[Dataset entries]

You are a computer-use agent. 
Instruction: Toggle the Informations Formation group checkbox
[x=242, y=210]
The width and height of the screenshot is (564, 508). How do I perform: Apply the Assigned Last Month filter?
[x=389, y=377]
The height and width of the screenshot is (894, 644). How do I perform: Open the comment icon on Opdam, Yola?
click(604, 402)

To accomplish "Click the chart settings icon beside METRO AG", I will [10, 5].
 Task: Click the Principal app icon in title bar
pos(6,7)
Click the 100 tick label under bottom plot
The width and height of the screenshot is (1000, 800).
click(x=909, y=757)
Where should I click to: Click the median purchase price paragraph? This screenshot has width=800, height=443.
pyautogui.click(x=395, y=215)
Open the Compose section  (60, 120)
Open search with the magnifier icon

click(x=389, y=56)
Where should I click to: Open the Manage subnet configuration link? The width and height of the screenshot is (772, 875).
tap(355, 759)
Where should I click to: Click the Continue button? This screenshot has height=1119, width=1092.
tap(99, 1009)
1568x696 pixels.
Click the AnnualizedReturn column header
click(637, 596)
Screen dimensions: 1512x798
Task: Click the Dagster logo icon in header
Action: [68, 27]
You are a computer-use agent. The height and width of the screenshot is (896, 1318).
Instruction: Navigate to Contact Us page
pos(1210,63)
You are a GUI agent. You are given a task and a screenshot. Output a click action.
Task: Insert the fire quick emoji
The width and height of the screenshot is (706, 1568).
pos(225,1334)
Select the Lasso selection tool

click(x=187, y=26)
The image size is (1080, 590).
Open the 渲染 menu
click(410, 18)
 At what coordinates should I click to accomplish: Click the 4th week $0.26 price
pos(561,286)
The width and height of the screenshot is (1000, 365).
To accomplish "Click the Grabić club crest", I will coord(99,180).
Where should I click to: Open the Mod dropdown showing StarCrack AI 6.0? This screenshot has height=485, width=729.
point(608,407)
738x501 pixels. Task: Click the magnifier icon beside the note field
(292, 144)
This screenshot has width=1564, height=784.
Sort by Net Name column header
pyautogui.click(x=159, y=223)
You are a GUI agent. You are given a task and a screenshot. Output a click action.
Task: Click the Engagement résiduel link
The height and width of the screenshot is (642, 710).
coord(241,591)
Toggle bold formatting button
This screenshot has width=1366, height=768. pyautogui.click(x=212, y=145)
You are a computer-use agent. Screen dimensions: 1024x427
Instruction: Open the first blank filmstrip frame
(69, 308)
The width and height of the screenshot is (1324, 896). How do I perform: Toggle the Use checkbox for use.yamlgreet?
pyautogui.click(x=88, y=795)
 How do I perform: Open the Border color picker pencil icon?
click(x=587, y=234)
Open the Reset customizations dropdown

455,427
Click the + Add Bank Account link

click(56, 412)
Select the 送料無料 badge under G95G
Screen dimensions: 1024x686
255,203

### ACTION ITEM
Make sure that every entry above is copied out exactly as it stands.

### TASK SOLUTION
You are a computer-use agent. 
Instruction: Toggle the Informations Formation group checkbox
[x=242, y=210]
The width and height of the screenshot is (564, 508). How do I perform: Apply the Assigned Last Month filter?
[x=389, y=377]
The height and width of the screenshot is (894, 644). How do I perform: Open the comment icon on Opdam, Yola?
click(604, 402)

To accomplish "Click the chart settings icon beside METRO AG", I will [10, 5].
 Task: Click the Principal app icon in title bar
pos(6,7)
Click the 100 tick label under bottom plot
The width and height of the screenshot is (1000, 800).
click(x=909, y=757)
Where should I click to: Click the median purchase price paragraph? This screenshot has width=800, height=443.
pyautogui.click(x=395, y=215)
Open the Compose section  (60, 120)
Open search with the magnifier icon

click(x=389, y=56)
Where should I click to: Open the Manage subnet configuration link? The width and height of the screenshot is (772, 875).
tap(355, 759)
Where should I click to: Click the Continue button? This screenshot has height=1119, width=1092.
tap(99, 1009)
1568x696 pixels.
Click the AnnualizedReturn column header
click(637, 596)
Screen dimensions: 1512x798
Task: Click the Dagster logo icon in header
Action: [68, 27]
You are a computer-use agent. The height and width of the screenshot is (896, 1318).
Instruction: Navigate to Contact Us page
pos(1210,63)
You are a GUI agent. You are given a task and a screenshot. Output a click action.
Task: Insert the fire quick emoji
The width and height of the screenshot is (706, 1568).
pos(225,1334)
Select the Lasso selection tool

click(x=187, y=26)
The image size is (1080, 590).
Open the 渲染 menu
click(410, 18)
 At what coordinates should I click to accomplish: Click the 4th week $0.26 price
pos(561,286)
The width and height of the screenshot is (1000, 365).
To accomplish "Click the Grabić club crest", I will coord(99,180).
Where should I click to: Open the Mod dropdown showing StarCrack AI 6.0? This screenshot has height=485, width=729.
point(608,407)
738x501 pixels. Task: Click the magnifier icon beside the note field
(292, 144)
This screenshot has width=1564, height=784.
Sort by Net Name column header
pyautogui.click(x=159, y=223)
You are a GUI agent. You are given a task and a screenshot. Output a click action.
Task: Click the Engagement résiduel link
The height and width of the screenshot is (642, 710).
coord(241,591)
Toggle bold formatting button
This screenshot has width=1366, height=768. pyautogui.click(x=212, y=145)
You are a computer-use agent. Screen dimensions: 1024x427
Instruction: Open the first blank filmstrip frame
(69, 308)
The width and height of the screenshot is (1324, 896). How do I perform: Toggle the Use checkbox for use.yamlgreet?
pyautogui.click(x=88, y=795)
 How do I perform: Open the Border color picker pencil icon?
click(x=587, y=234)
Open the Reset customizations dropdown

455,427
Click the + Add Bank Account link

click(56, 412)
Select the 送料無料 badge under G95G
Screen dimensions: 1024x686
255,203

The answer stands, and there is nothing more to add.